Task requirements:
An exact copy of the lines from the one containing "Image resolution: width=1013" through the last line below is required; include both of those lines and no others.

(Pixel coordinate grounding data)
BEGIN

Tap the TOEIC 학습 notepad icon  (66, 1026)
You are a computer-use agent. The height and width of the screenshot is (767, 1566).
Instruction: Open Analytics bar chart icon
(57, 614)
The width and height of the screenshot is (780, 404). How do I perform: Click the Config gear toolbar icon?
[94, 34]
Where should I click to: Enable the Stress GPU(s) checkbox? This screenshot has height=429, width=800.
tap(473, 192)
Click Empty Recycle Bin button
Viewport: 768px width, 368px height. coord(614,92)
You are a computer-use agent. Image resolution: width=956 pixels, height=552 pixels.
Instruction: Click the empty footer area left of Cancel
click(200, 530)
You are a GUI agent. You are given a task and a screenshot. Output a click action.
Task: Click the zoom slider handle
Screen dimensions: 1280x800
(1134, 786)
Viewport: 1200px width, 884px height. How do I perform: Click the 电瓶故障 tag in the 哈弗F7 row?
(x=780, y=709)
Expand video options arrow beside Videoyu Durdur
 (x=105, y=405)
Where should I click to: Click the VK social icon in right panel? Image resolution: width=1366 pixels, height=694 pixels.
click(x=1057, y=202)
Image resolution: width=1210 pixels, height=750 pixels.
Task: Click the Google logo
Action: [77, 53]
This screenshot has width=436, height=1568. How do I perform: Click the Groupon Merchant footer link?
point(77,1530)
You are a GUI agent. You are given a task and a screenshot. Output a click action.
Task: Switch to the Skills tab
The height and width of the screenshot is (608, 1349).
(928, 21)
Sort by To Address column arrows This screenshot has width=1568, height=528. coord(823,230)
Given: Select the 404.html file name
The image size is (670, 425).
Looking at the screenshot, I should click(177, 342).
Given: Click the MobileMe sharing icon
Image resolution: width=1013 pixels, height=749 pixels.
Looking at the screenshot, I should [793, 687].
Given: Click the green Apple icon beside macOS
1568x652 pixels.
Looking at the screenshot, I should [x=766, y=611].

END

Task output:
Image resolution: width=1013 pixels, height=749 pixels.
Looking at the screenshot, I should [793, 687].
Given: Click the green Apple icon beside macOS
1568x652 pixels.
Looking at the screenshot, I should [x=766, y=611].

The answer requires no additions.